Working with Issa [Rae] has shown how she's just so even free in the way she moves. The example she sets—whether she's on a red carpet boldly saying that she's "rooting for everybody black" and being unapologetic—you can't help but feel empowered. Everybody falls in line. There's just an understanding of culture, what's important and what's not. We don't have to defend our work or why something Black is important. The freedom to be seen and understood saves so much time. Now, we can just get to the work and the content without having to explain why it needs to do what it does.

Scottie Beam: Everything that Sylvia said. Everything.

Let’s talk about responsibility—of our impact, our respective platforms and power. Across podcast culture, many people feel entitled to say what they want off the strength of "having a platform." Do you think Black women are held to a higher standard to maintain responsibility, or are we just truly the badasses that will save the world?

Beam: There is a lot of responsibility when it comes to podcasting and being on that microphone. When we think about microphones, we think about, people being able to tell the world what's going on. Way before podcasting was a thing, there was a thing called radio stations, where hosts could keep people abreast of what was happening in their communities and the world. When I think of the microphone and us doing this show, it's the same thing as living within our community and being able to express and tell people what's going on what's happening and how we push forward. We chat about how to look out for each other and magnify that power. It's loud and audacious.

Obell: Something we've always tried to make sure we stand behind is prioritizing Black women and speaking for them first. We're not worried about the white gaze or the male gaze. We're very much about making sure we're prioritizing the community that we are a part of, and often feel like is frequently overlooked. We care about putting her—the Black woman— first and even putting our experiences first without fear of what people may think about it or how it may come back. I think that's the responsibility we feel—to speak up for the women who paved the way for us. We had an episode on our old podcast where Nia Long talked about how so much of what she did about being an outspoken Black woman in entertainment was to open doors for women. Even our podcast made her feel like that was something that she paved the way for through her actions, audacity, brashness or whatever it may be. I think we're just trying to carry the baton that we've been so blessed to hold in that way.

→ What the task asks
From the interview excerpt, extract the stretch from "Scottie Beam: Everything" through "save the world?", reproducing it verbatim. The listing has no connection to the interview excerpt.

→ The data
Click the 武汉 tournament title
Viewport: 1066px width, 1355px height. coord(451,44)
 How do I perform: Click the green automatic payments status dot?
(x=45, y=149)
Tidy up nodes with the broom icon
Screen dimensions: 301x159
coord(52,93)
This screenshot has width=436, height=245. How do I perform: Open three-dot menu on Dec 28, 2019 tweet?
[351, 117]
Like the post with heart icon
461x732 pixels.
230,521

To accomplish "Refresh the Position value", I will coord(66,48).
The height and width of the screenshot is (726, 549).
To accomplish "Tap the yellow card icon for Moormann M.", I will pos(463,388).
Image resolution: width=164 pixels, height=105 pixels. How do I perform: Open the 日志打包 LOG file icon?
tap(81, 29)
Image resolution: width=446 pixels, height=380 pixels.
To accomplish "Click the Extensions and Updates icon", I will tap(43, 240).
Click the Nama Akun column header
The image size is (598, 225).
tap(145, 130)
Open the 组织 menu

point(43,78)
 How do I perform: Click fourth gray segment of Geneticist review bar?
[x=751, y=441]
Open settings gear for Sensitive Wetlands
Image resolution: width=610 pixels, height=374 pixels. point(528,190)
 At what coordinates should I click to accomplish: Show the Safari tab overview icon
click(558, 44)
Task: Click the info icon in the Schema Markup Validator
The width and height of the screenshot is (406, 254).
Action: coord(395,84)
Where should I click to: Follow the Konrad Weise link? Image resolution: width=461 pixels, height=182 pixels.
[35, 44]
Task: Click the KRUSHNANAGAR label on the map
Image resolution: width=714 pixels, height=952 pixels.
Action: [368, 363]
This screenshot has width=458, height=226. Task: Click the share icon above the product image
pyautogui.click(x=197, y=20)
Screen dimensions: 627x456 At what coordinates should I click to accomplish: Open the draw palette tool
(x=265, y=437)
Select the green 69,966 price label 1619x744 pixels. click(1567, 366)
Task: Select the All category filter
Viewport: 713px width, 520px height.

→ Problem solution
Scottie Beam: Everything that Sylvia said. Everything.

Let’s talk about responsibility—of our impact, our respective platforms and power. Across podcast culture, many people feel entitled to say what they want off the strength of "having a platform." Do you think Black women are held to a higher standard to maintain responsibility, or are we just truly the badasses that will save the world?